Primary myelofibrosis
Description: any MPN leading to bone marrow fibrosis, extramedullary hematopoiesis, and splenomegaly
Epidemiology
Peak incidence is between 50 and 74 years of age.
Etiology
Pathophysiology
Genetic mutations → hyperplasia of atypical megakaryocytes → ↑ TGF-β → ↑ fibroblast activity → bone marrow obliteration due to fibrosis → displacement of hematopoietic stem cells → extramedullary hematopoiesis
Clinical features
- Constitutional symptoms
- Anemia
- Symptomatic splenomegaly
- Thromboembolic events
- Due to thrombocytosis and leukocytosis in the prefibrotic proliferative phase
- Petechial bleeding
- Increased infections
Myelofibrosis vs Aplastic anemia
- Myelofibrosis: splenomegaly
- Evidence of extra medullary hematopoesis
- Aplastic anemia: no
- Explanation: In myeloproliferative disorders like myelofibrosis, niche in marrow is disturbed by slow fibrosis of marrow so stem cells migrate and extra medullary haematopoiesis occurs. But in aplastic anemia (whether primary or secondary to drugs etc) stem cells themselves are destroyed or affected so haematopoiesis not possible anywhere.
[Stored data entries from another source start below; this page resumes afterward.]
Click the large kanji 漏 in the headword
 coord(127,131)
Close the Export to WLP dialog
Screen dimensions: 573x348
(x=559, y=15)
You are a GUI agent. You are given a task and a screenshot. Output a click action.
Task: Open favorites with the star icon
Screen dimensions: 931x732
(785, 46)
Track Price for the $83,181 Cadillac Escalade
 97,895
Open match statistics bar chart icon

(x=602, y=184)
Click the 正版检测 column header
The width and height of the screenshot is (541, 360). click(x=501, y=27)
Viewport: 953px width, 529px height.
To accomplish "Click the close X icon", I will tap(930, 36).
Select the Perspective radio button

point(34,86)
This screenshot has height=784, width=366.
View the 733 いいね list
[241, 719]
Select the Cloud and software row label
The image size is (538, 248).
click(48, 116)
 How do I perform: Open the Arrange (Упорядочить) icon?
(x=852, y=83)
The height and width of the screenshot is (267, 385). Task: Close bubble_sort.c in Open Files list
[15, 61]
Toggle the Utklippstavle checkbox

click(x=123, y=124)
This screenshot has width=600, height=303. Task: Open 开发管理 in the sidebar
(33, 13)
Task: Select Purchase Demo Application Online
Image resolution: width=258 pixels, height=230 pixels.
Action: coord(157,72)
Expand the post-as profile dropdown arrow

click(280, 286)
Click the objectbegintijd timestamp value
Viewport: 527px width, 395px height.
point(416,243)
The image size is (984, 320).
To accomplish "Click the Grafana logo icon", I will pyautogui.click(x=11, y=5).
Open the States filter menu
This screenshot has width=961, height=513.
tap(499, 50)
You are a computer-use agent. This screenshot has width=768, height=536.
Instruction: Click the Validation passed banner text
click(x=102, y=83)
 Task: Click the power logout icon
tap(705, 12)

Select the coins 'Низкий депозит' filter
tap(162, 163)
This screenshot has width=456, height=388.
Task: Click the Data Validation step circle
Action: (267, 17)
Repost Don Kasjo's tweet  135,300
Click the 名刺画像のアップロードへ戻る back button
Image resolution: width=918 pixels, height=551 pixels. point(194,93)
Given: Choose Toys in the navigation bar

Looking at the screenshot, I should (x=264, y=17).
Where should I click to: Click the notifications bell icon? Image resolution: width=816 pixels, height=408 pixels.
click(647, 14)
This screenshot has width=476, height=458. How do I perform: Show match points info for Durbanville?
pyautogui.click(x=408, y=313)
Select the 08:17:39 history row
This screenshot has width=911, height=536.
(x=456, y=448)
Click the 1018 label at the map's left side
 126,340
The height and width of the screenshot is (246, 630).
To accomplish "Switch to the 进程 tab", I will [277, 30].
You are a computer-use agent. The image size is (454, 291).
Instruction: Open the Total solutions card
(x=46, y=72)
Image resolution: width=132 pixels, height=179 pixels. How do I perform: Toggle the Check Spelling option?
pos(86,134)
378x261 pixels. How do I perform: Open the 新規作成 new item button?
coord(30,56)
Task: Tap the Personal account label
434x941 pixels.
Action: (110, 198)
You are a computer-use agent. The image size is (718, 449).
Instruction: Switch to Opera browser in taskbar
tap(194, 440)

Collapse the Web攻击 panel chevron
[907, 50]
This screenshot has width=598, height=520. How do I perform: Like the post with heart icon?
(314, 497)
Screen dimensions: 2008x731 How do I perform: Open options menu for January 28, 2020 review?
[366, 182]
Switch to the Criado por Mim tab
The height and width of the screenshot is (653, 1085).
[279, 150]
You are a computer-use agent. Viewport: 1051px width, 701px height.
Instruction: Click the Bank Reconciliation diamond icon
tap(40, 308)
So we don't get hepatosplenomegaly and other evidences of extramedullary haematopoiesis.
Diagnostics
- CBC
- Classic presentation: anemia, thrombocytosis, and leukocytosis
- Patients may additionally present with:
- Thrombocytopenia (33%)
- Pancytopenia (10%)
- ↑ Leukocyte alkaline phosphatase, LDH
- Peripheral blood smear: dacrocytes (teardrop cells)
- JAK2 mutation
- Bone marrow studies
- Aspiration often fails (dry tap) because of severe marrow fibrosis.